It will be a miracle, of sorts, if William Cellini doesn’t wind up getting a prison sentence that keeps him incarcerated for the rest of his life.
|CELLINI: Soon to learn his fate|
Cellini is scheduled to appear before U.S. District Judge James Zagel for sentencing on July 23, and federal prosecutors this week issued the memorandum where they explain why they believe the judge should impose an eight-year sentence.
OR 96 MONTHS in federal-speak, since “the G” always seems to like to make things sound much more ominous than they really are when it comes to criminal prosecution.
The various reports that cropped up following the issuing of the sentencing memorandum all indicate that prosecutors are showing some sense of what they think is compassion.
They’re conceding that Cellini has health issues and that this might be a “relatively rare situation” where Zagel should impose a prison sentence less than the one they have requested/are demanding!
But when one considers that Cellini is 76 years old, has had a heart attack recently and then also has had a blood clot found in his system, you have to seriously wonder if the one-time political powerbroker from Springfield whose clout always came from his ability to get government officials to do his bidding – rather than in holding electoral office himself – is capable of doing any amount of prison time.
I’M NOT WISHING Cellini ill-will. But this could be a case where a one-year prison term could amount to a “life” prison term.
Somehow, that makes the federal prosecution concession that maybe he should get a lesser prison term seem less compassionate.
Because in their memo, they made it clear that they want Bill Cellini to go to prison. What they do NOT want is anything resembling what his attorneys will ask for, and will probably beg for, come the day nine days from now when he has to stand before “da judge.”
|BLAGOJEVICH: The benefactor?|
Which is probation. They’d like him to get hit with a significant fine, and some thoroughly-humiliating process by which his life will be watched by federal officials.
ISN’T THAT PUNISHMENT enough, for a man of his age?
In my mind, I can already hear all the people shouting out, “Hell No!!!,” or using other choice obscenities to indicate their displeasure – in large part because Cellini is a wealthy man.
Federal officials included in their memo an estimate that back in 2005, he was worth $153 million (which means that being the anonymous guy who tells governors what they should do can be a lucrative field).

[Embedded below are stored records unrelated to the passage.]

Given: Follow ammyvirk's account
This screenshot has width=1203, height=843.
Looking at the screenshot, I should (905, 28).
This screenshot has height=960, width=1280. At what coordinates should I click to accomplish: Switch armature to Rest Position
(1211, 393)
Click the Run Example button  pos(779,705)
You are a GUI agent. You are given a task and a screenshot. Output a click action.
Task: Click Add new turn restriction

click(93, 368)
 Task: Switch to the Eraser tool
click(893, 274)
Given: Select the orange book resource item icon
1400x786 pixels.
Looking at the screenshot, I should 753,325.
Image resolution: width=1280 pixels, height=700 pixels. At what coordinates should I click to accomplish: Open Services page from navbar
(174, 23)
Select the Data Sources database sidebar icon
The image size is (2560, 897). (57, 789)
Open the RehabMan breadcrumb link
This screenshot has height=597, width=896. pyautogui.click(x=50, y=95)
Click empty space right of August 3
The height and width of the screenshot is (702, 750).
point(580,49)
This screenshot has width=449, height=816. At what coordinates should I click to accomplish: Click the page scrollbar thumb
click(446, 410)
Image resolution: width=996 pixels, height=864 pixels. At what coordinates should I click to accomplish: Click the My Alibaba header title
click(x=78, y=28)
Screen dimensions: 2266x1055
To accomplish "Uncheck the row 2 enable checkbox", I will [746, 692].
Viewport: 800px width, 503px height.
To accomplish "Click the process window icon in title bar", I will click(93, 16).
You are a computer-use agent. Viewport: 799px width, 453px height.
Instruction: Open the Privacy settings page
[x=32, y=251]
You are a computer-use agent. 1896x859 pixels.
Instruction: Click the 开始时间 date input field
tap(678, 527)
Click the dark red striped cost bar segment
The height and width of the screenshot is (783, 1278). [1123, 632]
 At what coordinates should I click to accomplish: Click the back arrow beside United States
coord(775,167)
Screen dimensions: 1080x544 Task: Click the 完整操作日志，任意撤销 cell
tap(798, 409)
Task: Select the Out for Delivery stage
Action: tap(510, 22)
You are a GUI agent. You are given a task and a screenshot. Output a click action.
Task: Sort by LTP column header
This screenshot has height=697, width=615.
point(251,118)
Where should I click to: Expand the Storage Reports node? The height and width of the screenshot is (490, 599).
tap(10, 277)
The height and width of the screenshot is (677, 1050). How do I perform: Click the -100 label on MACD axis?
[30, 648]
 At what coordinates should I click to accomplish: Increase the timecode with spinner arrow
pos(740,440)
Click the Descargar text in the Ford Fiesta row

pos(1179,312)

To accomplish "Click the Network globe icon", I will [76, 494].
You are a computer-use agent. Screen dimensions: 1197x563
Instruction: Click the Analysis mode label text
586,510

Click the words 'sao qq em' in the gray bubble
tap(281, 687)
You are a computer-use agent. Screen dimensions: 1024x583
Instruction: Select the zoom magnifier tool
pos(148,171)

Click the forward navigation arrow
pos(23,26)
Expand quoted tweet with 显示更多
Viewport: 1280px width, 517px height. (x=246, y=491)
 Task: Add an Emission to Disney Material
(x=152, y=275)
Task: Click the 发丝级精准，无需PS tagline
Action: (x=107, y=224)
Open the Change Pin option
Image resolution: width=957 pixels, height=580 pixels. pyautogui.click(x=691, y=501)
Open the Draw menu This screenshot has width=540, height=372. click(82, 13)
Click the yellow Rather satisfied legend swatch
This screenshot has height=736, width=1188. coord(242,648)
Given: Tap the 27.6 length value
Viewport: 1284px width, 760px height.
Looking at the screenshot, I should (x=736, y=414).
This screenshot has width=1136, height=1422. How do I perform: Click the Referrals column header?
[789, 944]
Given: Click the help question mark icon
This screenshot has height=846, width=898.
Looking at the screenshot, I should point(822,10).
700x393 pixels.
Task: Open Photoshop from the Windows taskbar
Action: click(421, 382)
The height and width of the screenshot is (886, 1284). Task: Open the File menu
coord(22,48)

After enduring his legal bills to try to fight off (unsuccessfully, it should be noted) a conviction, I don’t know what he’s worth now. It could be significantly less – even though I doubt he’s so broke that he’d be applying for unemployment benefits anytime soon.
WHICH MEANS SOME people will argue he has too much money and could “buy” himself a comfortable stay in probation or supervision.
Besides, when it comes to age, let’s remember that former Gov. George Ryan is a couple of years older than Cellini and still has nearly one full year to serve within the Bureau of Prisons system.
|RYAN: Soon to be free?|
Although Cellini, if he survives a prison term, would likely be older than the 79 years Ryan will have when he is set free on Independence Day (literally) of 2013.
I’m just going to be a little wary of those people who come off as too eager for incarceration in this case – in which Cellini tried getting a Hollywood producer to make a significant campaign contribution to now-incarcerated former Gov. Rod Blagojevich.
HE DIDN’T ASK anything for himself. Then again, he didn’t have to. Because just think of all the favors Blagojevich would have owed him in exchange for arranging the contribution.
Which is how Cellini gained his influence. He was the guy who helped campaigns of both the Democratic and Republican persuasion come up with the money to pay for all the stunts they had to engage in to gain public attention and get elected.
Many of them likely would not have been elected in the first place had it not been for the help of Cellini and others like him; many of whom are still in existence in the unincarcerated segment of our society.
And because of his age, he has a chance to wither away in relative anonymity – being turned into a mere number instead of a name.